Les bras qui l'emprisonnaient relâchèrent leur étreinte et la vision à la fois effrayante et paradisiaque parut s'effacer, tandis que retombait la nuit trouée d'éclairs. Les sons et les mouvements de la réalité alentour revinrent à la perception d'Angélique : le chant strident des cigales, le froissement des flots sur la grève.
Ce fut à peine si elle perçut le bruit de pas qui s'éloignaient tandis que la silhouette d'une femme courant se fondait dans la nuit comme un blanc fantôme.
Chapitre 4
Angélique se retrouva assise sur sa couche de varech, dans la petite maison de bardeaux. Elle était abasourdie, et en même temps l'incident qui venait de se passer et qu'elle n'était pas très sûre encore de ne pas avoir rêvé avait comme dissipé la tension oppressante qui l'avait hantée tout le jour. Il lui semblait être brutalement retombée sur ses pieds et elle en éprouvait un certain soulagement. Ainsi elle s'était posé maintes fois la question angoissante : « Qui est fou ?... Colin, Joffrey, moi-même, les Anglais, les Huguenots, le père de Vernon ? » Tout à coup la réponse éclatait en évidente clarté. C'est elle qui est folle. Elle, la duchesse de Maudribourg.

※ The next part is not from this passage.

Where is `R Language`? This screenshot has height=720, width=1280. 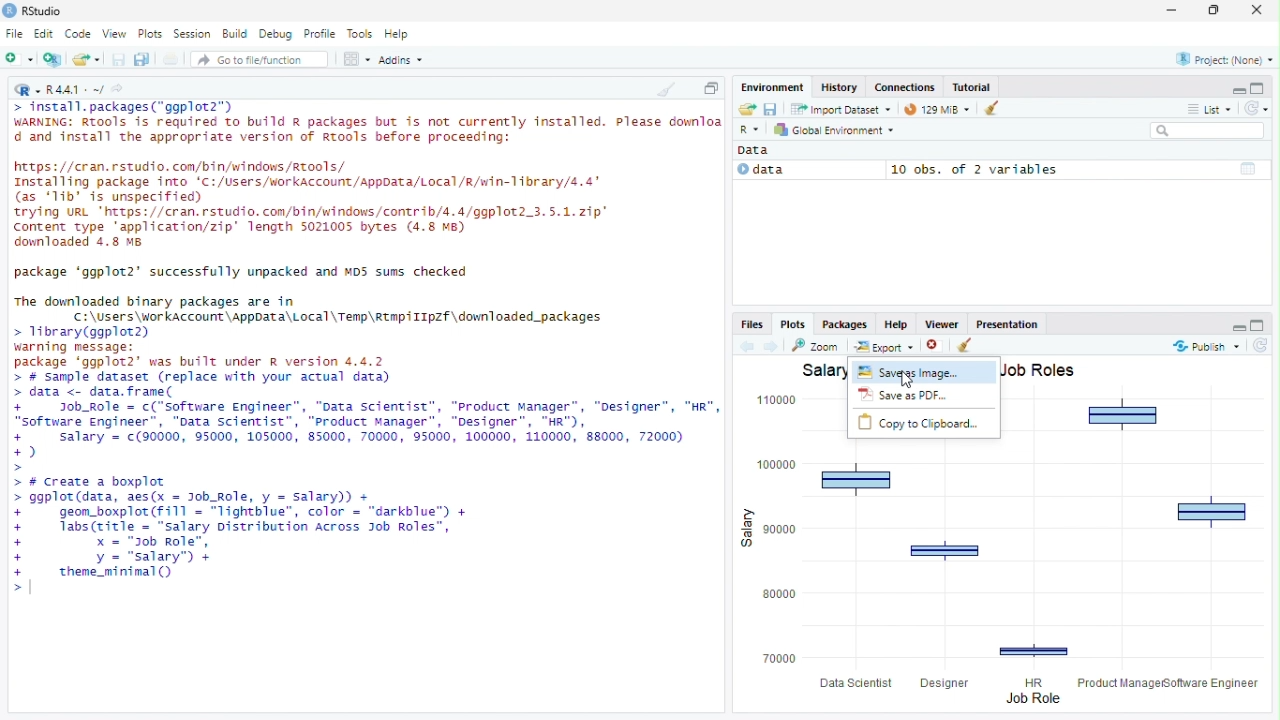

Et à cette lumière bien des choses lui semblaient se remettre en place : les propos de Colin et ceux des deux pirates qu'elle prétendait avoir surpris et aussi ceux qu'elle prêtait à Joffrey, et même les paroles d'Abigaël chargée de s'informer de la part des protestants si les Filles du roi demeuraient à Gouldsboro, méfiance qui avait blessé Angélique. Soudain, passait fugitivement le visage hautain du jésuite fronçant les sourcils lorsque Angélique lui avait dit : « Vous vous êtes opposé à ce que les Filles du roi demeurent à Gouldsboro. »
Et lui : « Moi ? Je ne me suis pas mêlé de cette affaire... »
C'était bien pourtant Ambroisine qui lui avait dit, à elle : « Le père de Vernon s'y oppose absolument... Il craint pour l'âme de mes filles. »
Mensonges !... Travestissement de la vérité et des apparences par l'habileté d'un espoir égaré.
Il était assez inattendu que la révélation d'un aspect insoupçonnable de la personnalité de la duchesse, ses dispositions à des passions coupables qu'Angélique ne lui eût jamais prêtées, lui révélassent en même temps comme découlant de source sûre, que d'elle venaient tous les mensonges. Mais une logique se dégageait de ces événements troubles et décevants. La transformation d'Ambroisine, ce n'était pas une transformation. C'était son attitude première, celle qu'elle avait adoptée devant Angélique, de jeune femme d'œuvres, pieuse, dévouée, un peu exaltée de religion, puis dévoilant peu à peu les tourments cachés de son âme meurtrie, c'était ce personnage-là qui était un mensonge. La vraie Ambroisine, c'était celle qui tout à l'heure avait prononcé de si étonnantes paroles...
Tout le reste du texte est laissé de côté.